I'm on the hunt and have found this so far. The question was asked by someone with schizophrenia.

"You're talking about a drug, which in its pure form, is in its experimental phase, so the answer is; basically nowhere. If you are schizophrenic and interested in exploring this therapy, you're going to need to contact those researching the drug and try to become a study participant. That is not easy, fewer than 50 schizophrenics have been included in those studies so far.

If you're in Canada, Sativex, a drug for pain relief in MS, contains Cannabidiol, but then it also contains THC which is not something that a schizophrenic should be consuming. And of course, if you do purchase it from Canada, and take it across the wrong border, your in possession of a Schedule 1 drug."

OK so we can't get it in pure form. Now we need to know how much is in hemp plant products. Then we need to know how much was administered in the scientific trials performed on those with schizophrenia...


----------



## flat (Jun 18, 2006)

Other than smoking some industrial strength hemp cloth or rope I really don't know how you would get enuff cannabidiol from over-the-counter products. Cold pressed hemp seed oil can have some cannabidiol in it (especially if it was grown in colder climates like canada) but you might have to drink a gallon of it to feel anything. Too bad other herbs don't contain it as well.


----------



## voidvoid (Sep 5, 2008)

With like 11 states in the US having medical marijuana laws and Canada and Amsterdam, lowTHChighCBD weed should not be hard to find. This CBD fact is covered in the excellent documentary "Should I Smoke Dope" which you can find online. I would be very interested to hear more reports.

Protip: *Should.I.Smoke.Dope.WS.PDTV.XviD-REMAX*


----------



## rob35235 (Feb 21, 2009)

I get super flipping tired of hearing people blame their problems on cannabis. I have posted this at least twice before --- organically grown, quality controlled cannabis will *not* cause the problem you have. If you got like this from smoking, it is because you smoked chemically fertilized, indoor, or moldy, pesticide sprayed product, or a product that was chemically treated to make it weigh more. This is the truth, the whole truth, and nothing but the truth...so help me GOD.

Fact is, when medical marijuana is finally approved in the US, it will probably be in the form of a titrated spray whole extract, but which is formulated with specific levels of THC/CBD and other cannabinoids. I am a strong believer in medical marijuana and if being honest about it, I think the spray is probably the best route.


----------



## university girl (Aug 11, 2004)

rob35235 said:


> I get super flipping tired of hearing people blame their problems on cannabis. I have posted this at least twice before --- organically grown, quality controlled cannabis will *not* cause the problem you have.

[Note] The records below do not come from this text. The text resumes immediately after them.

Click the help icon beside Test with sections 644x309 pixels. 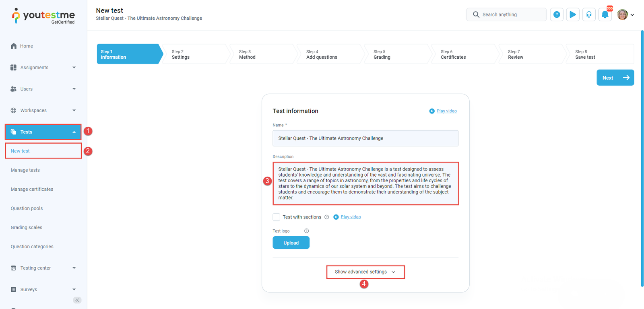coord(327,217)
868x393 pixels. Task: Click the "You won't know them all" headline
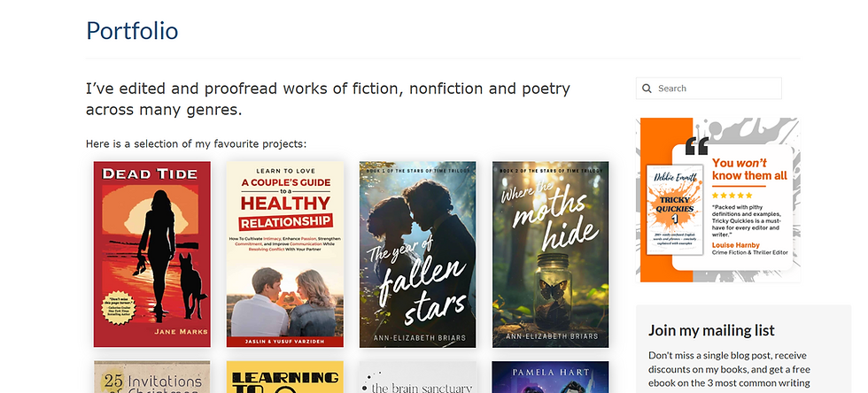[749, 169]
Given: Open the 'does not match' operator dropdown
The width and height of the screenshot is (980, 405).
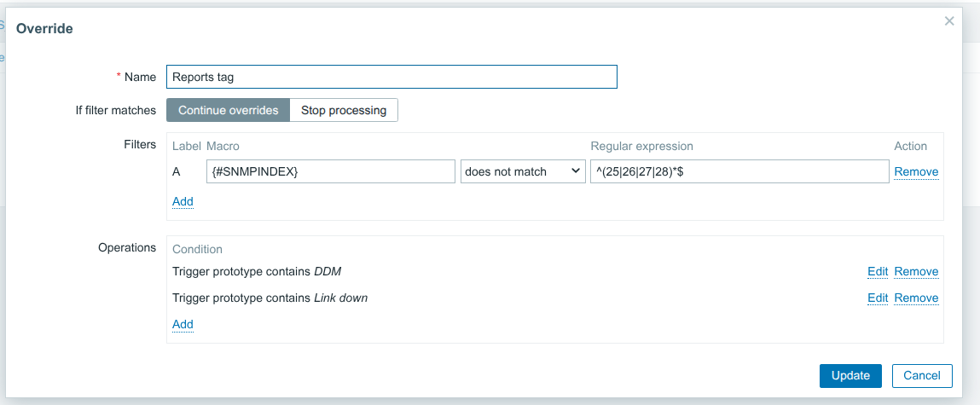Looking at the screenshot, I should pyautogui.click(x=523, y=171).
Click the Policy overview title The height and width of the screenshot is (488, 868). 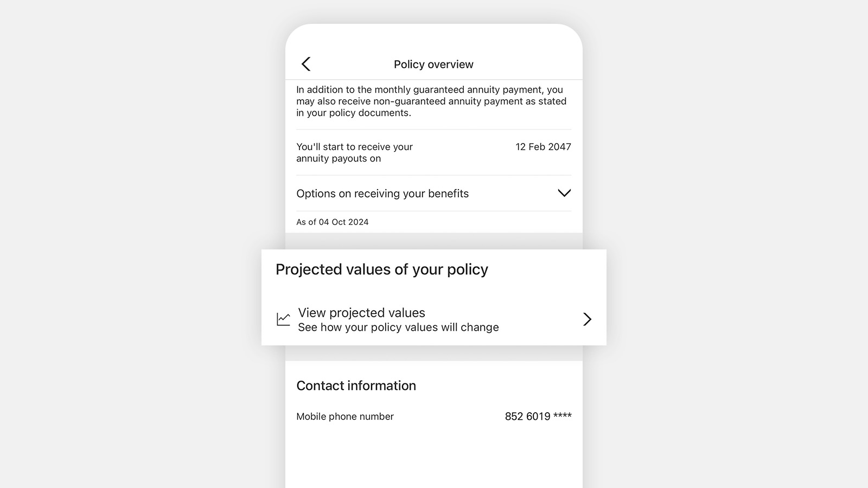coord(433,65)
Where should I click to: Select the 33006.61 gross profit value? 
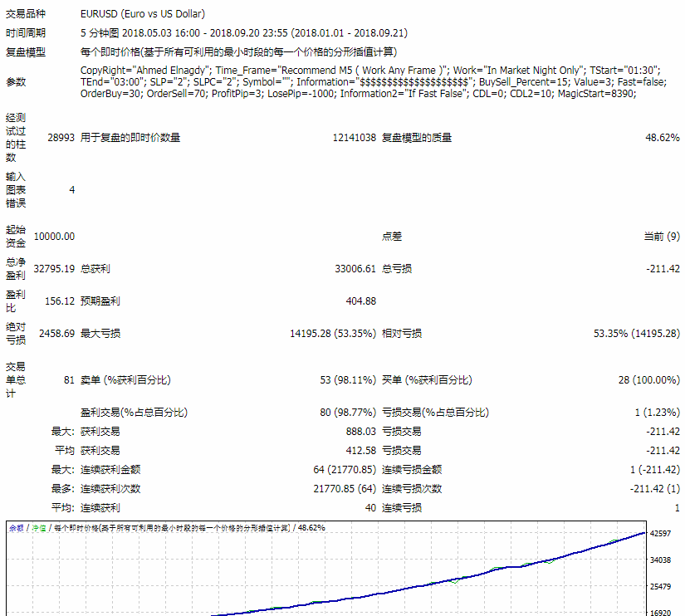355,269
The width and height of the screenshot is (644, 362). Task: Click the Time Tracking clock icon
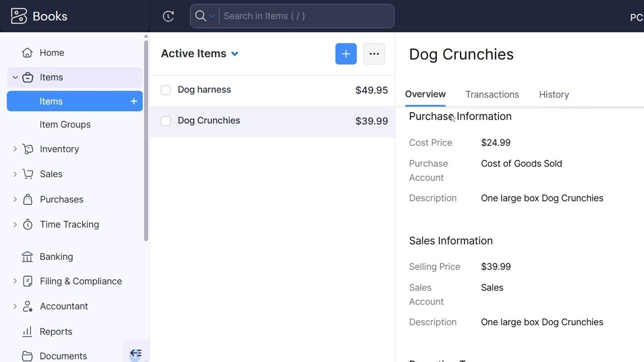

If you got like this from smoking, it is because you smoked chemically fertilized, indoor, or moldy, pesticide sprayed product, or a product that was chemically treated to make it weigh more. This is the truth, the whole truth, and nothing but the truth...so help me GOD.
> 
> Fact is, when medical marijuana is finally approved in the US, it will probably be in the form of a titrated spray whole extract, but which is formulated with specific levels of THC/CBD and other cannabinoids. I am a strong believer in medical marijuana and if being honest about it, I think the spray is probably the best route.


Thanks







There's also a possibility that the weed had very high levels of THC and very low levels of CBD. It's interesting that the antedote for THC is contained within the same plant as the THC. I don't think we should mess with nature.


----------



## university girl (Aug 11, 2004)

You gotta check out


----------



## university girl (Aug 11, 2004)

OK just got back from an appointment with my psych. Told him how I believe the marijuana i smoked had levels of CBD that were too low. He agreed with me. The kicker is that he is actually researching CBD at the moment!!! But not for psychosis or anxiety or depression. He is researching it for bipolar. I asked him where you can get CBD from. He said it is prescribed in some countries. I'm not sure which countries though. He then went on to tell me how the David Suzuki Foundation recently published a video on exactly what we have been discussing. It is called The Downside of High. Below is the link to the preview.

http://www.cbc.ca/video/#/Shows/1221254309/ID=1385846605

I haven't watched the full video yet. Here is a link to the video. It is 45 min long.

http://www.cbc.ca/video/#/Shows/The_Nature_of_Things/1242300217/ID=1398511775


----------



## voidvoid (Sep 5, 2008)

"We're sorry the video you've selected cannot be streamed outside of Canada" FFFFFFFFFFFFFFFFFFFFFFUUUUUUUUUUUUUUUUUUUUUUUUUUUUUUUUUUUUU


----------



## voidvoid (Sep 5, 2008)

Trying to find *The.Nature.Of.Things-The_Downside_Of_High.2010.HDTV.XviD-YT* now.


----------



## university girl (Aug 11, 2004)

Inzom said:


> Trying to find *The.Nature.Of.Things-The_Downside_Of_High.2010.HDTV.XviD-YT* now.


Did you find it? It doesn't talk about CBD till near the end. The movie as a whole strengthens the link between cannabis and mental illness.


----------



## Kitr (Jul 7, 2009)

Hm yea i think that "new age" weed is the reason for DP DR disorders because of too much THC content.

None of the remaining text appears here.